Afterward, I sit in the car and think about what to do. I could go back into Half Moon Bay, get lunch, return to the beach, say hello to the ocean. Or I could go home.
In the end, I realize I wasn’t super psyched to be in a between stage for a few more hours, my trunk full of my shit, my writing untouched for the day. I mostly wanted to be home, to pet the cats and write some fiction, to be in one place again and start the work of reacclimating to my life.
I drive home. I pass two recent and very bad car accidents on the way and do some thinking about how the thin line between a good day and a devastating one is so often just happenstance. I make it home. I eat lunch, pet cats, write a couple thousand words, and think about the week to come.

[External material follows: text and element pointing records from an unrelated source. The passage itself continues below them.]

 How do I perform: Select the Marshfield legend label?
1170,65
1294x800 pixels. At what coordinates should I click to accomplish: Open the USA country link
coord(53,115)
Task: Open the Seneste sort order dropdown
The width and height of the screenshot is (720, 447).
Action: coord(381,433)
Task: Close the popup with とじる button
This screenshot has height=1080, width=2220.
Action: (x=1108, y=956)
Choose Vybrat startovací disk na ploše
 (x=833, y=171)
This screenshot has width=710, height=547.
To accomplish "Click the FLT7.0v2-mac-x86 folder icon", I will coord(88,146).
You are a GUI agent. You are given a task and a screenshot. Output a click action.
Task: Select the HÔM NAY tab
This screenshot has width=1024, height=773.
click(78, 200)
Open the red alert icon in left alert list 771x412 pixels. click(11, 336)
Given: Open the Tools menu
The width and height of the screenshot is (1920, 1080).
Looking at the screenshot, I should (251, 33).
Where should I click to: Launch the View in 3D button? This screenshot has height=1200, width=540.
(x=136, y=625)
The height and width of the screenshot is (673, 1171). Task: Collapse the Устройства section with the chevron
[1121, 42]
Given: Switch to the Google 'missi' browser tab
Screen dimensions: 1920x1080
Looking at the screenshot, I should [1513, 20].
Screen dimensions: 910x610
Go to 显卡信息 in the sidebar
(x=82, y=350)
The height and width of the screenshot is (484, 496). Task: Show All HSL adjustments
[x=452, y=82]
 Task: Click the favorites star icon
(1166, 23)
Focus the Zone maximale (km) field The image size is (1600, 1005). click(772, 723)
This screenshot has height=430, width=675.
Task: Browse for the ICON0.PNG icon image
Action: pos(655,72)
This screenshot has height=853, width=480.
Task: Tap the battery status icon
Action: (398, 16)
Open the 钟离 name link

It isn’t going to be an easy one. However, after the thinking I’ve done this week, I feel more certain that I can handle it than I would’ve a week or two ago. There is change coming, most of which is probably not going to be anything I’ll consider good. But I’ll abide. I have resources and skills, and I have a newly sharpened sense of what I’m willing to put up with. The next few months may be tumultuous ones, but it’ll be ok. I studiously avoided putting together anything like a professional plan while I was on vacation, with the curious effect that I’m actually excited to do it this week. I’m excited to plot out the shape of the future.
I guess, in the end, that’s one measure of a successful vacation: concentrated avoidance of one’s life so that one doesn’t want to keep avoiding it. Welcome home.